(Collected data)
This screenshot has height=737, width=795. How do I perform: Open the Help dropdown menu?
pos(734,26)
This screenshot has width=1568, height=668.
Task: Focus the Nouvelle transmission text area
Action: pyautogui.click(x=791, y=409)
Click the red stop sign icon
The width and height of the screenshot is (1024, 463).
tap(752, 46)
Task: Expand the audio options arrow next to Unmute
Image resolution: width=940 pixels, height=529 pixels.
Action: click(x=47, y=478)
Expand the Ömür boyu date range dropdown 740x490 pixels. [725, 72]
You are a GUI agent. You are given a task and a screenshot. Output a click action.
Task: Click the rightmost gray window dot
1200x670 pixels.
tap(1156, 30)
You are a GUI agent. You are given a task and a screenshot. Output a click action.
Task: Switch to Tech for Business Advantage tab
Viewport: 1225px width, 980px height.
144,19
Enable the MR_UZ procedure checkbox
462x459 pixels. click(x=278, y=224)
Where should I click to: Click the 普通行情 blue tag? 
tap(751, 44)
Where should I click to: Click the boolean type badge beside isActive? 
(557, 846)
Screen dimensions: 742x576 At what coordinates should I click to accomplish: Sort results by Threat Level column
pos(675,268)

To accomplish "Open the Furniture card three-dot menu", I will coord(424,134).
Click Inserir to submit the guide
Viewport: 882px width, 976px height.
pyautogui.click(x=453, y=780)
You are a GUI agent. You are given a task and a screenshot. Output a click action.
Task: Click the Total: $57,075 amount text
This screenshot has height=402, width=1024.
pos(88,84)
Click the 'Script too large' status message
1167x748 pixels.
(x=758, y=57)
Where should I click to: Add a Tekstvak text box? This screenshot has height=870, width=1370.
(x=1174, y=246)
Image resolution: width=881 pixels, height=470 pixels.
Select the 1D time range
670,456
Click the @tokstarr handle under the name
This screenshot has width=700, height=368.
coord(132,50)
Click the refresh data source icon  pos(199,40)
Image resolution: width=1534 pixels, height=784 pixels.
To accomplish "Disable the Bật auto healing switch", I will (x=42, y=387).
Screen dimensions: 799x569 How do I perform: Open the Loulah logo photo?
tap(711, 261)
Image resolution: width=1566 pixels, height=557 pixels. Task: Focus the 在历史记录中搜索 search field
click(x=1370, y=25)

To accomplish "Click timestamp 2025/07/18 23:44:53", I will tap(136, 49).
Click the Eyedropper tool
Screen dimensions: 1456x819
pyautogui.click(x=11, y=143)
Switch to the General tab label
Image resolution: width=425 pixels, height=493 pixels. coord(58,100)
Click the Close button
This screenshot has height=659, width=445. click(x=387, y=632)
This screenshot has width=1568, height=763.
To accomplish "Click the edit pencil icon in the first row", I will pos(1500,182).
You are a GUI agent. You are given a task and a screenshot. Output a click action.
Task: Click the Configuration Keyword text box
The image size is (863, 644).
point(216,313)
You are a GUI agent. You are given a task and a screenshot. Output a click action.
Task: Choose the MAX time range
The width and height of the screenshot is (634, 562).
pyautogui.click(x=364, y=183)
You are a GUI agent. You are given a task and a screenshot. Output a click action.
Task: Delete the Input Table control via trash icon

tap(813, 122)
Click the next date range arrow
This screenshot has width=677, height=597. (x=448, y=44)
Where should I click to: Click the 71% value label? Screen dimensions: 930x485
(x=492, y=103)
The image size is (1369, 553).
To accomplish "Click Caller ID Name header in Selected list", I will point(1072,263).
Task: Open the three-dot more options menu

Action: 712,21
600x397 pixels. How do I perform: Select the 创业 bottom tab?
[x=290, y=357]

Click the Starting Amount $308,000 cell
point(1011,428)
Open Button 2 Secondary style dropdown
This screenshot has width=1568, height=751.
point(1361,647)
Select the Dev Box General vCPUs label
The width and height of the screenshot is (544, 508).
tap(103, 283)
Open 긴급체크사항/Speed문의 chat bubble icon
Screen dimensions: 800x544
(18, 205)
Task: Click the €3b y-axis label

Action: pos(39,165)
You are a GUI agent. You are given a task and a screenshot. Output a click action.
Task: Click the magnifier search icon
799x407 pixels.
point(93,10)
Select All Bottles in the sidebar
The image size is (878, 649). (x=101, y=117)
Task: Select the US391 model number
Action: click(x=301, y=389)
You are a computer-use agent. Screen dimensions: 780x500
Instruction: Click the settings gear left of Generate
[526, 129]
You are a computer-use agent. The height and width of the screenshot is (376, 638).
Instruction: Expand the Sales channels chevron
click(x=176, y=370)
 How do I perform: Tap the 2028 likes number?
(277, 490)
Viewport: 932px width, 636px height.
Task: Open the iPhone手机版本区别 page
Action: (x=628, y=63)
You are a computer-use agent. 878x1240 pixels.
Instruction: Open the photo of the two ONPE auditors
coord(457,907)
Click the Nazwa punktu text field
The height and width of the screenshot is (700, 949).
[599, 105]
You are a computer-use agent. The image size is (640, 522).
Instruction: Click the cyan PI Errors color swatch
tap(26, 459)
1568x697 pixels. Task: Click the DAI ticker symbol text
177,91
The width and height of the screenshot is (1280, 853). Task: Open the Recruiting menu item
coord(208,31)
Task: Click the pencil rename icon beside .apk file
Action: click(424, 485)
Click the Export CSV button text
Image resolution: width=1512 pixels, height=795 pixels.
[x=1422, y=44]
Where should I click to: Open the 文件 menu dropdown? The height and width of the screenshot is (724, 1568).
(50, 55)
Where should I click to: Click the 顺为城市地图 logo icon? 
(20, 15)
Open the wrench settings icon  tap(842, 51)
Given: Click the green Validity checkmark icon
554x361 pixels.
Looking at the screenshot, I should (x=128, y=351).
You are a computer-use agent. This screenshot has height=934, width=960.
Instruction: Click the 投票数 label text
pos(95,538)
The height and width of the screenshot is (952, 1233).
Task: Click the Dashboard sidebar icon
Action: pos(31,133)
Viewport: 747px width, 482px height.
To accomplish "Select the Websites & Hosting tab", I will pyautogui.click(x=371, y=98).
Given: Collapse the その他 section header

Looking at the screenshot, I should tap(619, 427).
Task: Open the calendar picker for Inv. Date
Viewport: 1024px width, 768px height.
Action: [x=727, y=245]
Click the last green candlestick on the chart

**TASK GOAL**:
Give the data again, exactly.

**YOUR SOLUTION**:
This screenshot has height=737, width=795. How do I perform: Open the Help dropdown menu?
pos(734,26)
This screenshot has width=1568, height=668.
Task: Focus the Nouvelle transmission text area
Action: pyautogui.click(x=791, y=409)
Click the red stop sign icon
The width and height of the screenshot is (1024, 463).
tap(752, 46)
Task: Expand the audio options arrow next to Unmute
Image resolution: width=940 pixels, height=529 pixels.
Action: click(x=47, y=478)
Expand the Ömür boyu date range dropdown 740x490 pixels. [725, 72]
You are a GUI agent. You are given a task and a screenshot. Output a click action.
Task: Click the rightmost gray window dot
1200x670 pixels.
tap(1156, 30)
You are a GUI agent. You are given a task and a screenshot. Output a click action.
Task: Switch to Tech for Business Advantage tab
Viewport: 1225px width, 980px height.
144,19
Enable the MR_UZ procedure checkbox
462x459 pixels. click(x=278, y=224)
Where should I click to: Click the 普通行情 blue tag? 
tap(751, 44)
Where should I click to: Click the boolean type badge beside isActive? 
(557, 846)
Screen dimensions: 742x576 At what coordinates should I click to accomplish: Sort results by Threat Level column
pos(675,268)

To accomplish "Open the Furniture card three-dot menu", I will coord(424,134).
Click Inserir to submit the guide
Viewport: 882px width, 976px height.
pyautogui.click(x=453, y=780)
You are a GUI agent. You are given a task and a screenshot. Output a click action.
Task: Click the Total: $57,075 amount text
This screenshot has height=402, width=1024.
pos(88,84)
Click the 'Script too large' status message
1167x748 pixels.
(x=758, y=57)
Where should I click to: Add a Tekstvak text box? This screenshot has height=870, width=1370.
(x=1174, y=246)
Image resolution: width=881 pixels, height=470 pixels.
Select the 1D time range
670,456
Click the @tokstarr handle under the name
This screenshot has width=700, height=368.
coord(132,50)
Click the refresh data source icon  pos(199,40)
Image resolution: width=1534 pixels, height=784 pixels.
To accomplish "Disable the Bật auto healing switch", I will (x=42, y=387).
Screen dimensions: 799x569 How do I perform: Open the Loulah logo photo?
tap(711, 261)
Image resolution: width=1566 pixels, height=557 pixels. Task: Focus the 在历史记录中搜索 search field
click(x=1370, y=25)

To accomplish "Click timestamp 2025/07/18 23:44:53", I will tap(136, 49).
Click the Eyedropper tool
Screen dimensions: 1456x819
pyautogui.click(x=11, y=143)
Switch to the General tab label
Image resolution: width=425 pixels, height=493 pixels. coord(58,100)
Click the Close button
This screenshot has height=659, width=445. click(x=387, y=632)
This screenshot has width=1568, height=763.
To accomplish "Click the edit pencil icon in the first row", I will pos(1500,182).
You are a GUI agent. You are given a task and a screenshot. Output a click action.
Task: Click the Configuration Keyword text box
The image size is (863, 644).
point(216,313)
You are a GUI agent. You are given a task and a screenshot. Output a click action.
Task: Choose the MAX time range
The width and height of the screenshot is (634, 562).
pyautogui.click(x=364, y=183)
You are a GUI agent. You are given a task and a screenshot. Output a click action.
Task: Delete the Input Table control via trash icon

tap(813, 122)
Click the next date range arrow
This screenshot has width=677, height=597. (x=448, y=44)
Where should I click to: Click the 71% value label? Screen dimensions: 930x485
(x=492, y=103)
The image size is (1369, 553).
To accomplish "Click Caller ID Name header in Selected list", I will point(1072,263).
Task: Open the three-dot more options menu

Action: 712,21
600x397 pixels. How do I perform: Select the 创业 bottom tab?
[x=290, y=357]

Click the Starting Amount $308,000 cell
point(1011,428)
Open Button 2 Secondary style dropdown
This screenshot has width=1568, height=751.
point(1361,647)
Select the Dev Box General vCPUs label
The width and height of the screenshot is (544, 508).
tap(103, 283)
Open 긴급체크사항/Speed문의 chat bubble icon
Screen dimensions: 800x544
(18, 205)
Task: Click the €3b y-axis label

Action: pos(39,165)
You are a GUI agent. You are given a task and a screenshot. Output a click action.
Task: Click the magnifier search icon
799x407 pixels.
point(93,10)
Select All Bottles in the sidebar
The image size is (878, 649). (x=101, y=117)
Task: Select the US391 model number
Action: click(x=301, y=389)
You are a computer-use agent. Screen dimensions: 780x500
Instruction: Click the settings gear left of Generate
[526, 129]
You are a computer-use agent. The height and width of the screenshot is (376, 638).
Instruction: Expand the Sales channels chevron
click(x=176, y=370)
 How do I perform: Tap the 2028 likes number?
(277, 490)
Viewport: 932px width, 636px height.
Task: Open the iPhone手机版本区别 page
Action: (x=628, y=63)
You are a computer-use agent. 878x1240 pixels.
Instruction: Open the photo of the two ONPE auditors
coord(457,907)
Click the Nazwa punktu text field
The height and width of the screenshot is (700, 949).
[599, 105]
You are a computer-use agent. The image size is (640, 522).
Instruction: Click the cyan PI Errors color swatch
tap(26, 459)
1568x697 pixels. Task: Click the DAI ticker symbol text
177,91
The width and height of the screenshot is (1280, 853). Task: Open the Recruiting menu item
coord(208,31)
Task: Click the pencil rename icon beside .apk file
Action: click(424, 485)
Click the Export CSV button text
Image resolution: width=1512 pixels, height=795 pixels.
[x=1422, y=44]
Where should I click to: Open the 文件 menu dropdown? The height and width of the screenshot is (724, 1568).
(50, 55)
Where should I click to: Click the 顺为城市地图 logo icon? 
(20, 15)
Open the wrench settings icon  tap(842, 51)
Given: Click the green Validity checkmark icon
554x361 pixels.
Looking at the screenshot, I should (x=128, y=351).
You are a computer-use agent. This screenshot has height=934, width=960.
Instruction: Click the 投票数 label text
pos(95,538)
The height and width of the screenshot is (952, 1233).
Task: Click the Dashboard sidebar icon
Action: pos(31,133)
Viewport: 747px width, 482px height.
To accomplish "Select the Websites & Hosting tab", I will pyautogui.click(x=371, y=98).
Given: Collapse the その他 section header

Looking at the screenshot, I should tap(619, 427).
Task: Open the calendar picker for Inv. Date
Viewport: 1024px width, 768px height.
Action: [x=727, y=245]
Click the last green candlestick on the chart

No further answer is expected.